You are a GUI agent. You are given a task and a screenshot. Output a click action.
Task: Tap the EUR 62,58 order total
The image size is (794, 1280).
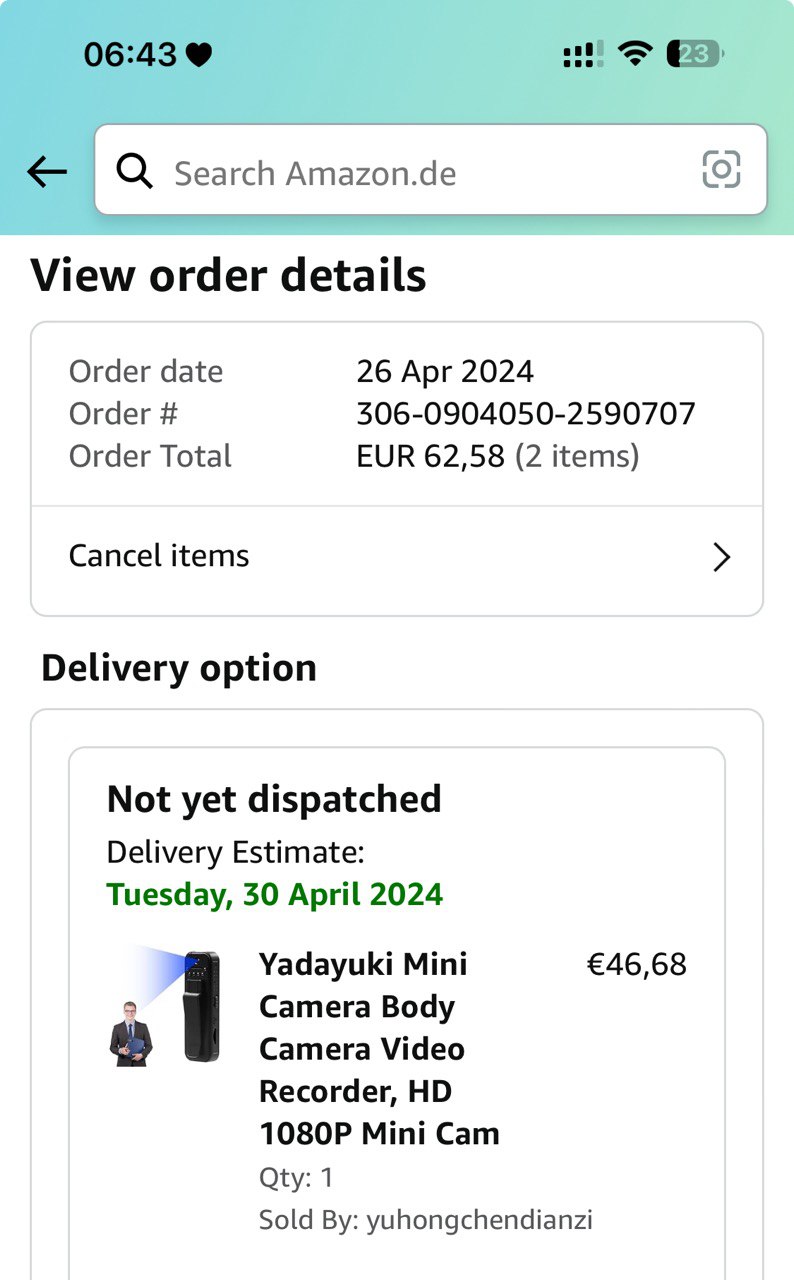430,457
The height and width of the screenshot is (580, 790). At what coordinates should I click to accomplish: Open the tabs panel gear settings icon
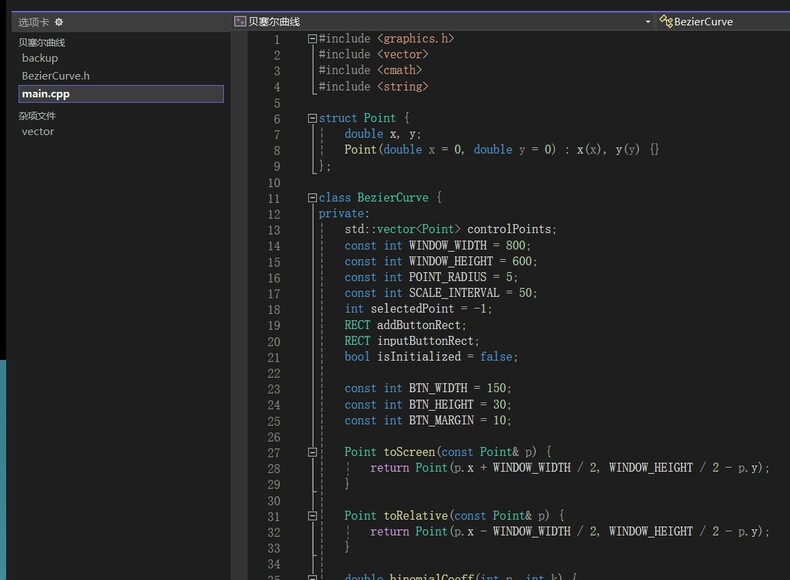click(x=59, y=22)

◆ ◆ ◆ ◆

→ WORK TASK
Drop the images and return the data verbatim.

→ SOLVED PROBLEM
You are a GUI agent. You are given a task and a screenshot. Output a click action.
Task: Tap the EUR 62,58 order total
The image size is (794, 1280).
430,457
The height and width of the screenshot is (580, 790). At what coordinates should I click to accomplish: Open the tabs panel gear settings icon
click(x=59, y=22)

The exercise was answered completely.